Your list may have too many things, more than you can possibly accomplish if you mean to also uphold less measurable values like “quality time with family” or “talking to my spouse” or “be kind to others.”

It can be disappointing to admit we cannot complete all the things on our list, that we need to delegate or, possibly let people down. Werner reminds us, “By honoring our priorities we are saying “yes” to the fulfilling and authentic life we are meant to live.”

Maybe perfectionism isn’t the issue.

Maybe the to-do list tasks make us feel the burden more than we’d like. For this, values come in again, animating our work and reminding us why they are on the list at all. Werner describes it, “Priorities are the ‘how,’ and your values are your ‘why’.” You clear the drain, tighten the sink faucet, reset the sprinkler timer or schedule the doctor’s appointment because there is an overarching reason why these are important. 

Ultimately, it most likely points back to love.

Love of one’s duty, of family, of spouse, of community, or God. We are most motivated to do these things best when we remember we do them for sake of another. Mother Teresa once wrote,

“Wash the dishes not because it is dirty nor because you are told to wash it, but because you love the person who will use it next.”

Washing the dishes becomes a moment to show love. If we focus in on the tasks on the list and at the end of the day, we have a better sense the purpose of what we are doing.
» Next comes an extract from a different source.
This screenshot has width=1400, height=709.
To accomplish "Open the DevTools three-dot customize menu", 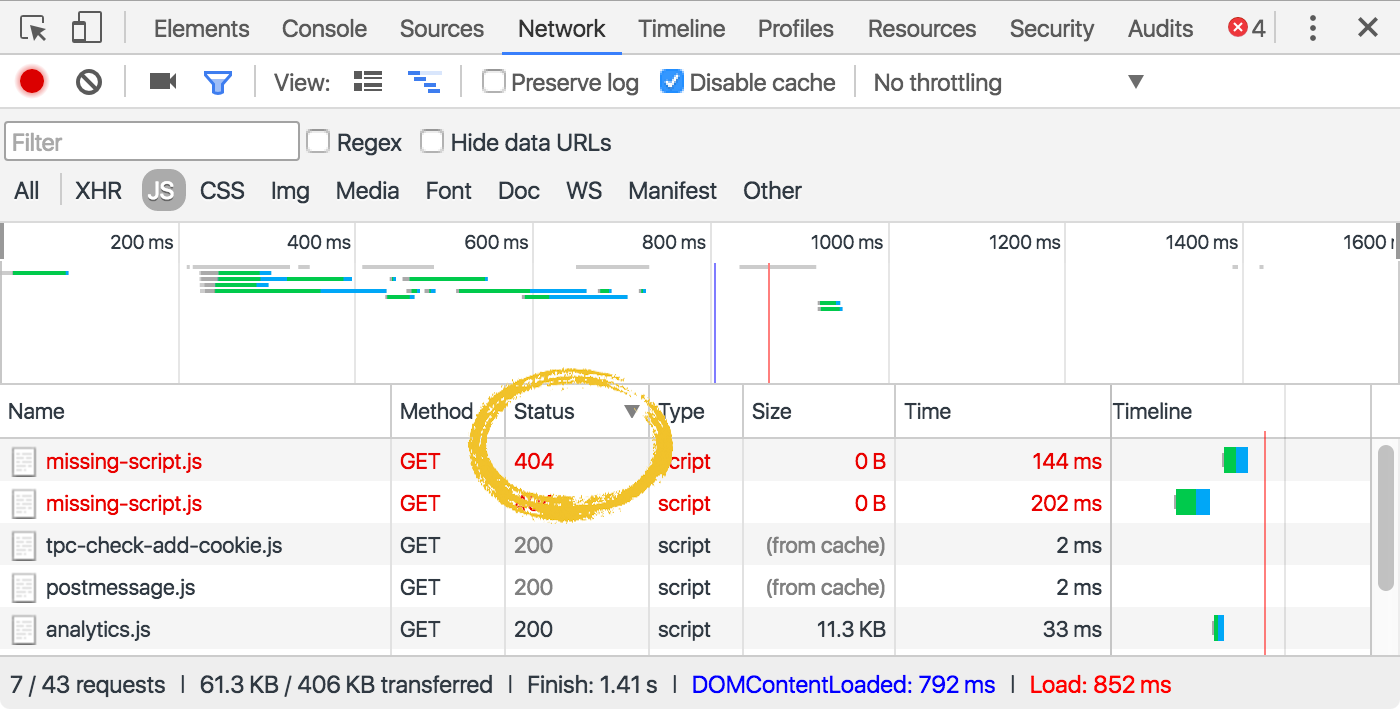I will coord(1312,27).
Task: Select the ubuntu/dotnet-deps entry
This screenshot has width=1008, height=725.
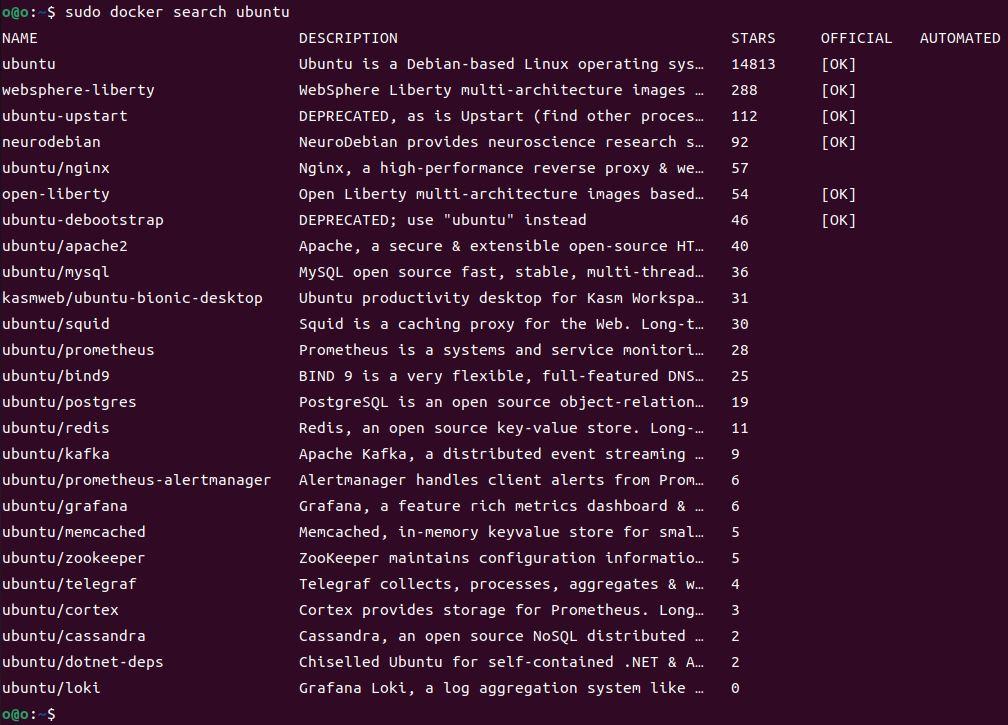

That is our purpose in life.

Previously published in the weekly column, “Here’s to the Good Life!” in the Hughson Chronicle & Denair Dispatch.
Disclosure: I received a copy of A Work in Progress: Embracing the Life God Gave You in order to provide an honest review. You can read my first take here. The content of this book is so good that rather an a one-and-done read, I find myself referencing it frequently. I cannot recommend it enough.

1 Comment

  1. Kathleen says:

    This is such an important subject! I’m reminded of the saying, “If you fail to plan, you’re planning to fail”. As a homeschooling mother it takes intentional time to really evaluate my priorities. This book sounds like a great resource. I’ll have to check it out.

    Thank you for writing the review!